§ **REQUIRED TASK**: Quote verbatim the rows that begin at the line containing "Task: Click the sword icon on 尤利's card" and stop after the line containing "Action: coord(1159,228)". Omit the picture from your answer.

§ **RECORDED DATA**:
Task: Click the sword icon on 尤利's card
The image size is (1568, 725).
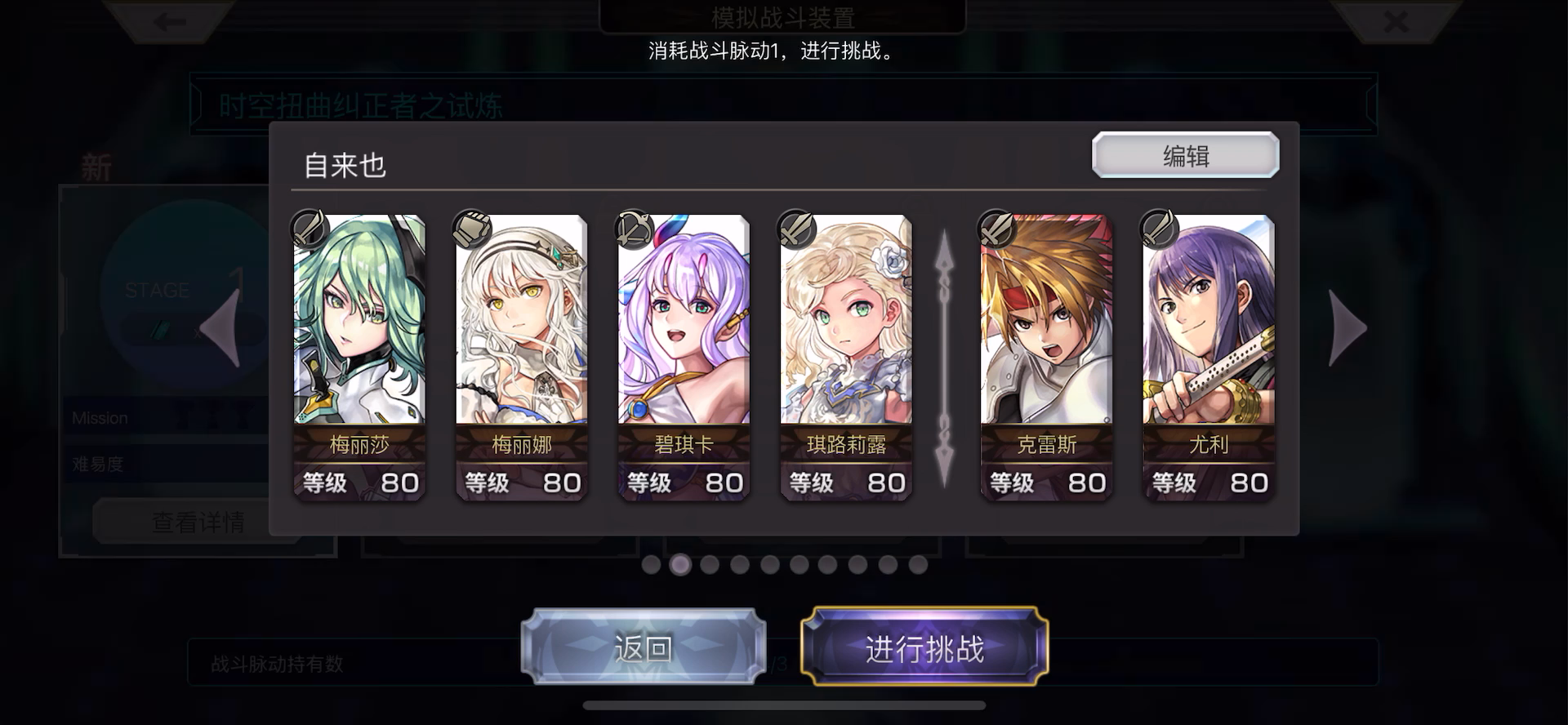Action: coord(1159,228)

==

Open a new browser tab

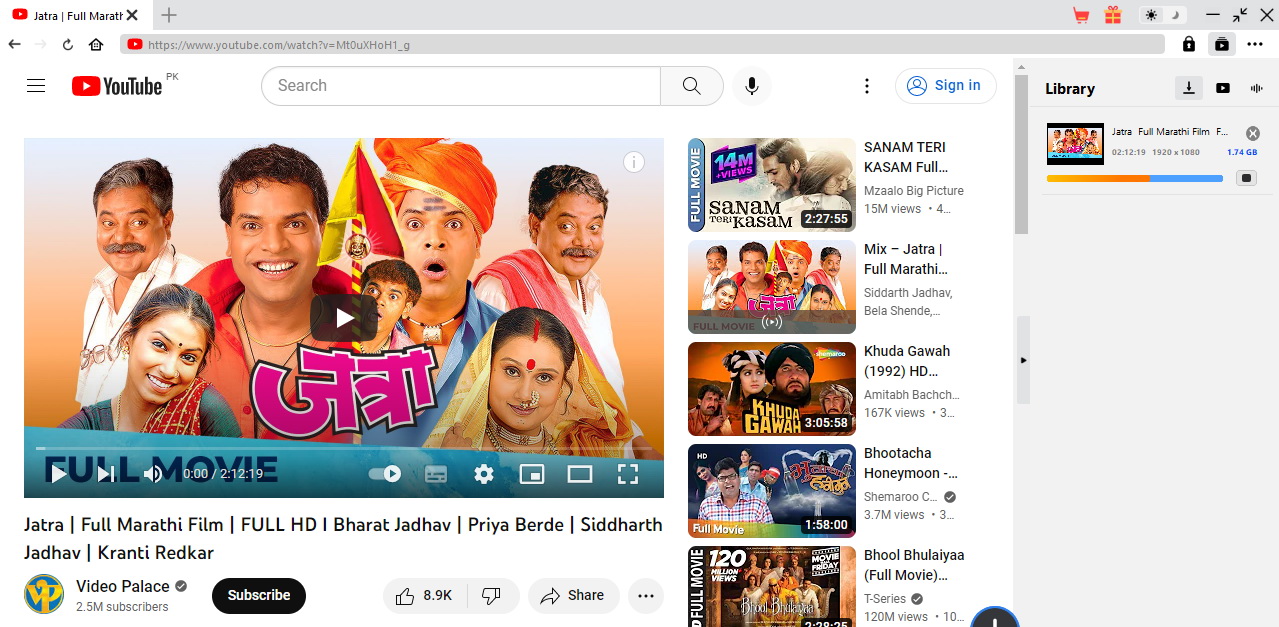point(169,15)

§ **REPLY**:
Task: Click the sword icon on 尤利's card
The image size is (1568, 725).
Action: coord(1159,228)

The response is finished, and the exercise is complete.